→ EXERCISE DETAILS
After locating the line with "is (632, 685).", retype it and every later line exactly, stopping at the end of the records.

→ EXTRACTED RECORDS
++++++

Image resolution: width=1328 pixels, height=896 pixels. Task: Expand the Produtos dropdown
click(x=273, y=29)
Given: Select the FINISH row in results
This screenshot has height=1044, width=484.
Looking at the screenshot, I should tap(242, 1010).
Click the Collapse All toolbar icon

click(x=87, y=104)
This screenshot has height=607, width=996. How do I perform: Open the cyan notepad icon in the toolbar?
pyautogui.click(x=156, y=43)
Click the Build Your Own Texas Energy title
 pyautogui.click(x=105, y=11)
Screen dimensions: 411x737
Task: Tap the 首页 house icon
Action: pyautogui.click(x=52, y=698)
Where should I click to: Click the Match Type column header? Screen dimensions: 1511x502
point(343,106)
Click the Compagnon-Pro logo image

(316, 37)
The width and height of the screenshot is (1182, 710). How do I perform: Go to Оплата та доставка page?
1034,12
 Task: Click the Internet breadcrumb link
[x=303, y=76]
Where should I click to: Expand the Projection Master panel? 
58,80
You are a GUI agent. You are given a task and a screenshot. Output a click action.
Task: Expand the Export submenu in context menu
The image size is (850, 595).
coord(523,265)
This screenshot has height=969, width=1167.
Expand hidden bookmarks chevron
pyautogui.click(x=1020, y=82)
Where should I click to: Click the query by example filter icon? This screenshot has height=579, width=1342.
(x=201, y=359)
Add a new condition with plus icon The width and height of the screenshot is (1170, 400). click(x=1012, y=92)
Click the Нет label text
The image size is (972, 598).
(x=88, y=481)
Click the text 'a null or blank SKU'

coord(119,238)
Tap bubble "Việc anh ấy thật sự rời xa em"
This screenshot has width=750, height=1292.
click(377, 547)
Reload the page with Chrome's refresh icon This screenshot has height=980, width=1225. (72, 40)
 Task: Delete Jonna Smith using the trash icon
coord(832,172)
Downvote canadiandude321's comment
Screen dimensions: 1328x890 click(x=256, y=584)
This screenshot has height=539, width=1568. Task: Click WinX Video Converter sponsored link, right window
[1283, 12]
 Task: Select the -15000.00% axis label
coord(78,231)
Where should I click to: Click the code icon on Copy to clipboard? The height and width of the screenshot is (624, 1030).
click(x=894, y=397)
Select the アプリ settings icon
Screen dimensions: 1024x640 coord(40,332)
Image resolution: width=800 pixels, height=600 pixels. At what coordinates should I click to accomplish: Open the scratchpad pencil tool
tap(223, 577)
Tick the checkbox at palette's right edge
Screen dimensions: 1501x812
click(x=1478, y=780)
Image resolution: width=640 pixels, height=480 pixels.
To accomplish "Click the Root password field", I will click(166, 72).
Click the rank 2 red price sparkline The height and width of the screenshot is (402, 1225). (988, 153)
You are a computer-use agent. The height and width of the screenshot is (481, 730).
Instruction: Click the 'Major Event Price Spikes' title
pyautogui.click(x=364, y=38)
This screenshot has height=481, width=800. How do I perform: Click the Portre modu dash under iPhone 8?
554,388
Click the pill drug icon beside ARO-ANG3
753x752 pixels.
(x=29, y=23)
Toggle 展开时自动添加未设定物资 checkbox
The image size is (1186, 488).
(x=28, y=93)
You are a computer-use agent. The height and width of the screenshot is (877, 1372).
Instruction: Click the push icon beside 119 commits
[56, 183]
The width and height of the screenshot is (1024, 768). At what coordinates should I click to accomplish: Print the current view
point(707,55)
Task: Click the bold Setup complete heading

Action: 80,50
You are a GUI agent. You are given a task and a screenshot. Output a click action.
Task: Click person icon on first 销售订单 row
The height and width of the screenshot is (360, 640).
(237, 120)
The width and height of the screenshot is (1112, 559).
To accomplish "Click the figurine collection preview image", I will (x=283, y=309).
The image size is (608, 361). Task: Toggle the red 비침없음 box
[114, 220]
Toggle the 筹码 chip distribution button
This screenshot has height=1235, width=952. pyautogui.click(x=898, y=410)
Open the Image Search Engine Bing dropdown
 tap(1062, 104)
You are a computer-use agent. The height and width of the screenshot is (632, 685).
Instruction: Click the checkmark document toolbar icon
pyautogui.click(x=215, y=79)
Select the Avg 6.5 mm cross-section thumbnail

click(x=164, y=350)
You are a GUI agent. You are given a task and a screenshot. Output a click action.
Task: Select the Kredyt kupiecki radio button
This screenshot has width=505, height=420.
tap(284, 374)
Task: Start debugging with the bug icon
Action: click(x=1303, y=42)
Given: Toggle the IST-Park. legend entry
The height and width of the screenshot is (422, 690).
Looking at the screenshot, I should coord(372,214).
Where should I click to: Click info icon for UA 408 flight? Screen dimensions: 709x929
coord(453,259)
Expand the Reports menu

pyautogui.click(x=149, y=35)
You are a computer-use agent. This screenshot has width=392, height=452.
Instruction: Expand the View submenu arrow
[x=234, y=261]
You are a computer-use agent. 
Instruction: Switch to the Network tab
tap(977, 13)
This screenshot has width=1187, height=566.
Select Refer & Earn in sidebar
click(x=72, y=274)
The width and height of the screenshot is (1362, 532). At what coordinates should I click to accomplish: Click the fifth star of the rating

++++++

→ SOLUTION TO THIS TASK
You are a computer-use agent. The height and width of the screenshot is (632, 685).
Instruction: Click the checkmark document toolbar icon
pyautogui.click(x=215, y=79)
Select the Avg 6.5 mm cross-section thumbnail

click(x=164, y=350)
You are a GUI agent. You are given a task and a screenshot. Output a click action.
Task: Select the Kredyt kupiecki radio button
This screenshot has width=505, height=420.
tap(284, 374)
Task: Start debugging with the bug icon
Action: click(x=1303, y=42)
Given: Toggle the IST-Park. legend entry
The height and width of the screenshot is (422, 690).
Looking at the screenshot, I should coord(372,214).
Where should I click to: Click info icon for UA 408 flight? Screen dimensions: 709x929
coord(453,259)
Expand the Reports menu

pyautogui.click(x=149, y=35)
You are a computer-use agent. This screenshot has width=392, height=452.
Instruction: Expand the View submenu arrow
[x=234, y=261]
You are a computer-use agent. 
Instruction: Switch to the Network tab
tap(977, 13)
This screenshot has width=1187, height=566.
Select Refer & Earn in sidebar
click(x=72, y=274)
The width and height of the screenshot is (1362, 532). At what coordinates should I click to accomplish: Click the fifth star of the rating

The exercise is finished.